When running the full benchmark suite in Docker Compose:

Resource Limits

The compose file should limit CPU allocation:

services:
  benchmark-runner:
    deploy:
      resources:
        limits:
          cpus: '4'  # Limit to 4 CPU cores

Sequential vs Parallel

Current implementation runs benchmarks sequentially to avoid overwhelming the system. Each relay is tested one at a time, ensuring:

  • Consistent baseline for comparisons
  • No CPU competition between tests
  • Reliable latency measurements

Best Practices

  1. Always monitor CPU during first run to verify settings work for your system
  2. Close other applications during benchmarking for consistent results
  3. Use consistent worker counts across test runs for fair comparisons
  4. Document your settings if you modify delay constants
  5. Test with small event counts first (--events 1000) to verify CPU usage

Realistic Workload Simulation

The delays aren't just for CPU management - they simulate real-world conditions:

  • 500µs write delay: Typical network round-trip time for local clients
  • 1ms query delay: Client thinking time between queries
  • 3 workers: Simulates 3 concurrent users/clients
  • Burst patterns: Models social media posting patterns (busy hours vs quiet periods)

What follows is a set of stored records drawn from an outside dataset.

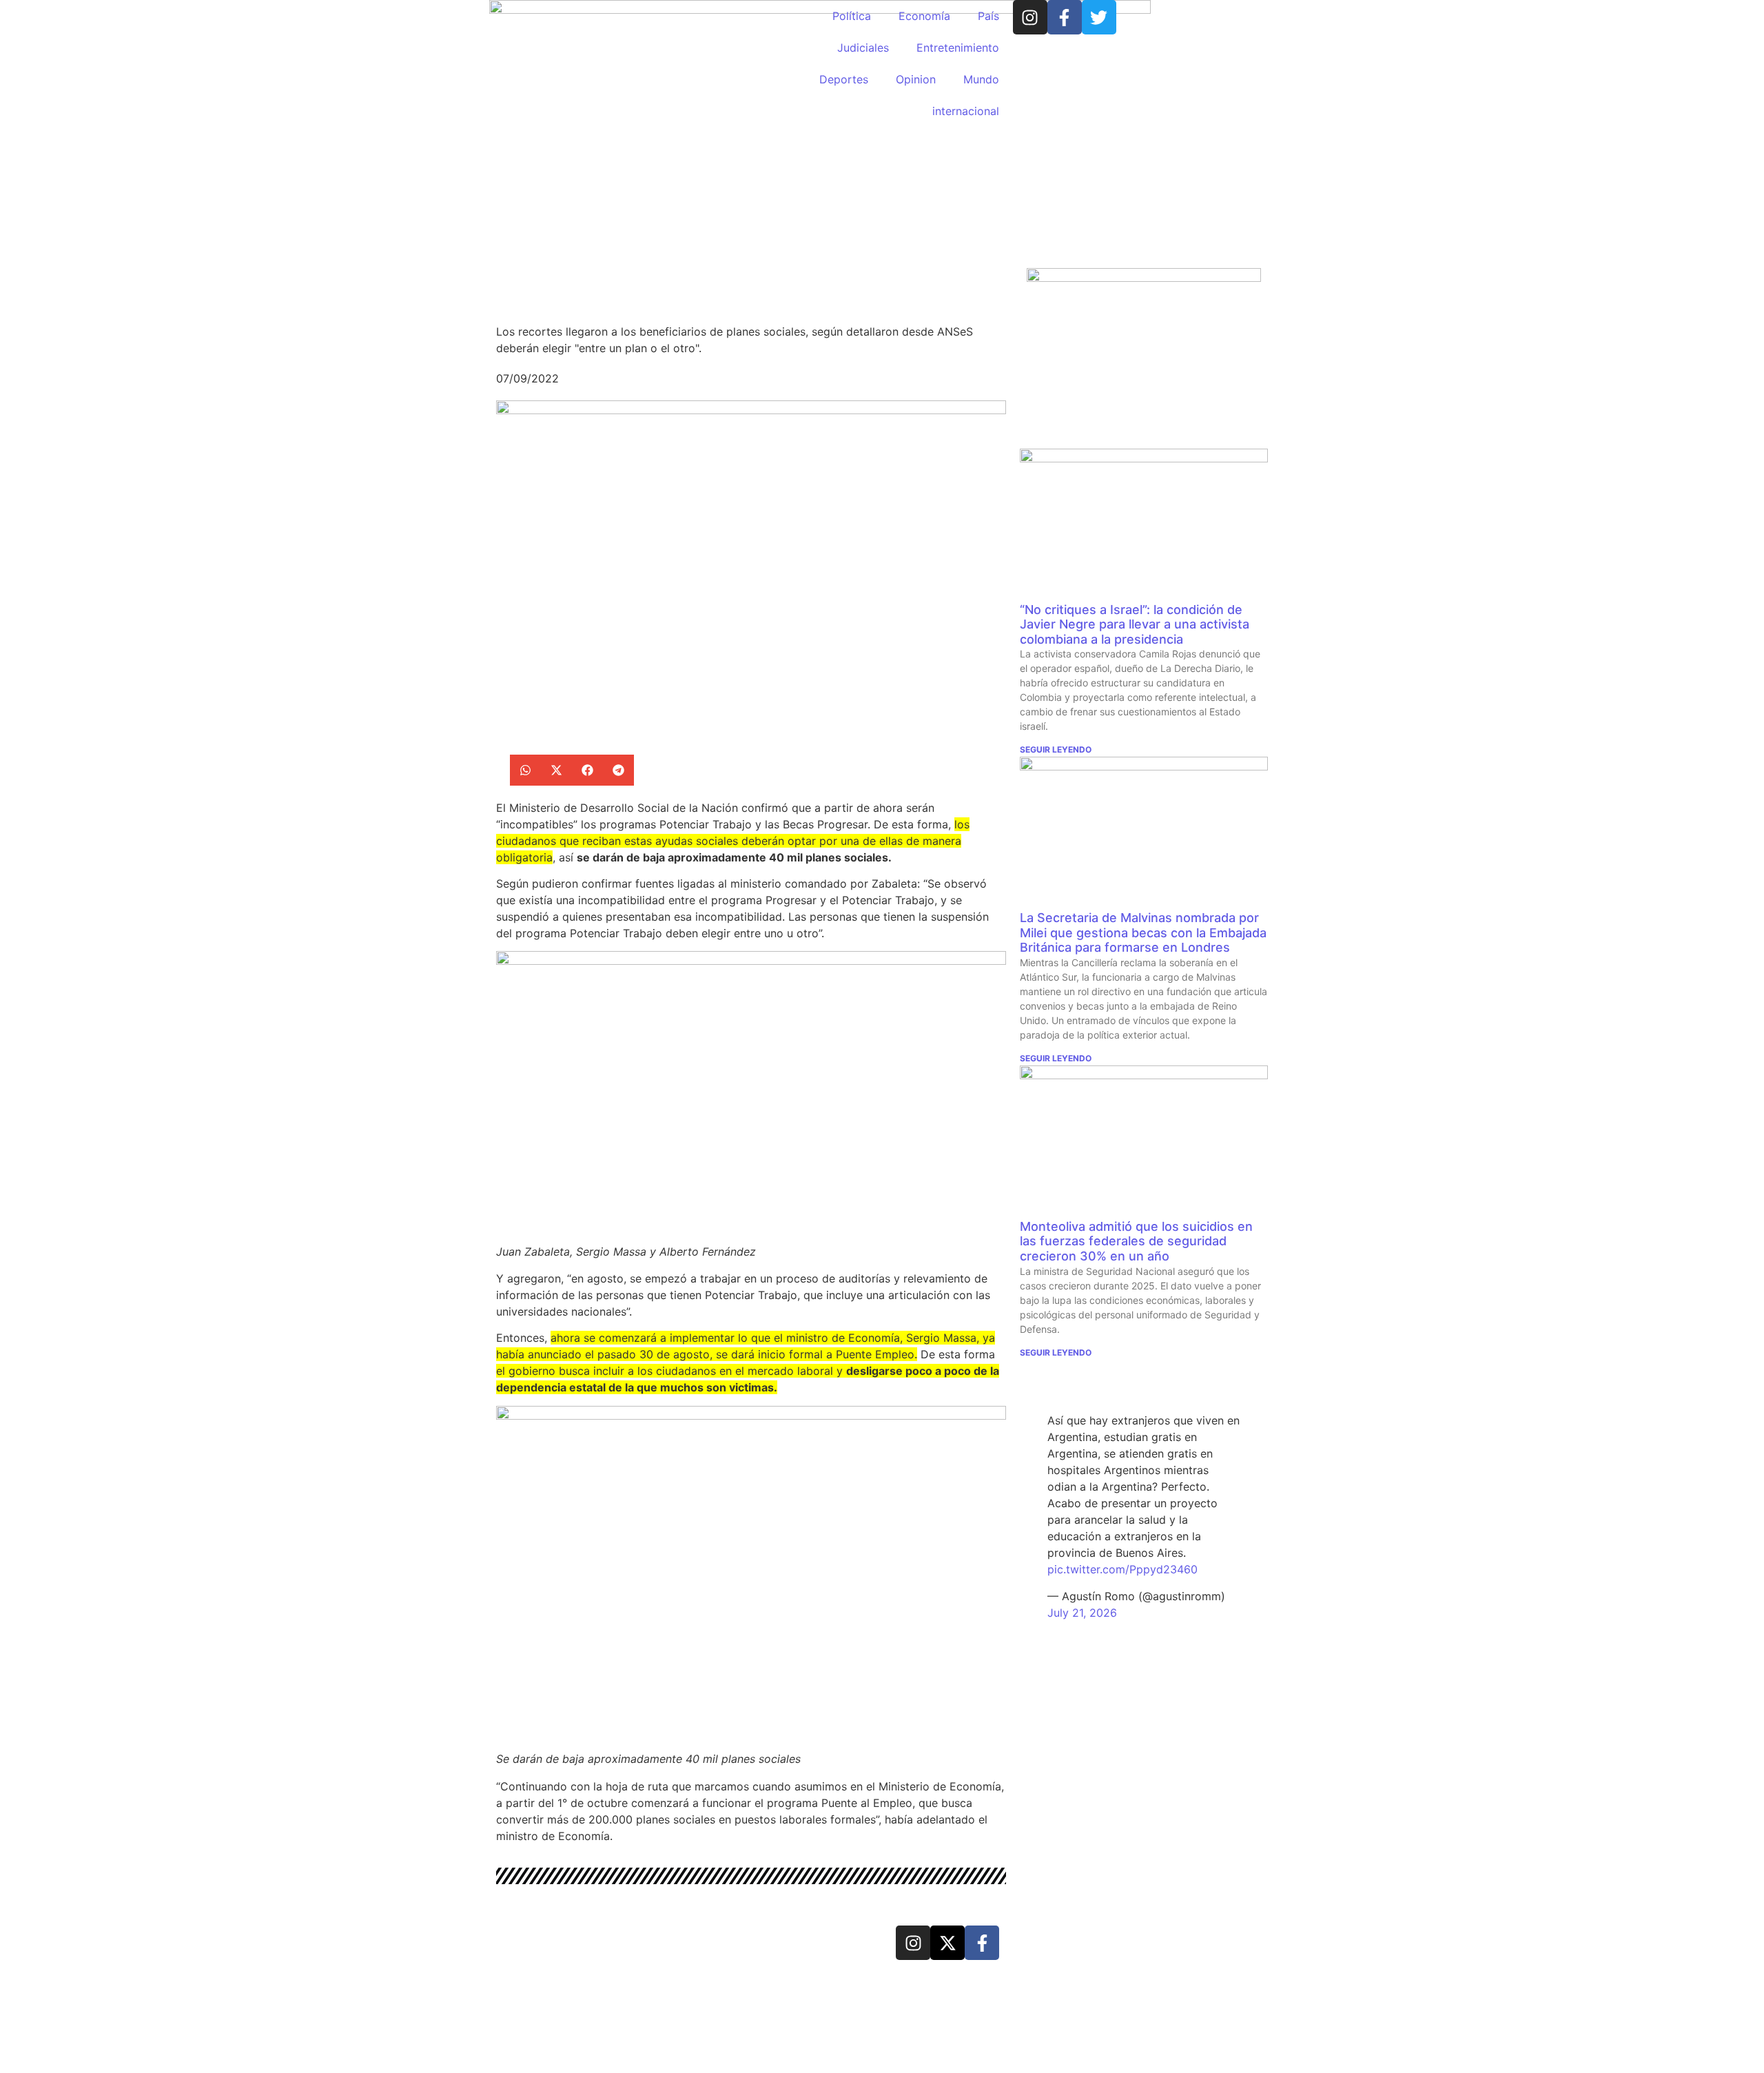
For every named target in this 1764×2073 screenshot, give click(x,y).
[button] (525, 770)
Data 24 (547, 1940)
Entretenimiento (957, 47)
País (988, 16)
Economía (924, 16)
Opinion (916, 79)
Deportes (843, 79)
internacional (965, 111)
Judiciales (863, 47)
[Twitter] (1099, 17)
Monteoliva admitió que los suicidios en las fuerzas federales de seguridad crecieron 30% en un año (1136, 1241)
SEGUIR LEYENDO (1055, 749)
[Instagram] (1030, 17)
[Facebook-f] (1064, 17)
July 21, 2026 (1082, 1613)
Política (851, 16)
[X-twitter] (947, 1943)
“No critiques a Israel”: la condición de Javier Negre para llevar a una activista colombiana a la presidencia (1134, 624)
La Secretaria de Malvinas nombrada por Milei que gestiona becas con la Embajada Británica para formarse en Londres (1143, 932)
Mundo (981, 79)
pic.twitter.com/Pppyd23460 (1122, 1569)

This makes benchmark results more applicable to production relay deployment planning.

System Requirements

Minimum

  • 4 CPU cores (2 physical cores with hyperthreading)
  • 8GB RAM
  • SSD storage for database
  • 6+ CPU cores
  • 16GB RAM
  • NVMe SSD

For Full Suite (Docker Compose)

  • 8+ CPU cores (allows multiple relays + benchmark runner)
  • 32GB RAM (Neo4j, DGraph are memory-hungry)
  • Fast SSD with 100GB+ free space

Conclusion

These aggressive CPU optimizations ensure the benchmark suite:

  • Runs reliably on modest hardware
  • Doesn't interfere with other system processes
  • Produces realistic, production-relevant metrics
  • Completes without thermal throttling
  • Allows fair comparison across different relay implementations

The trade-off is longer test duration, but the results are far more valuable for actual relay deployment planning.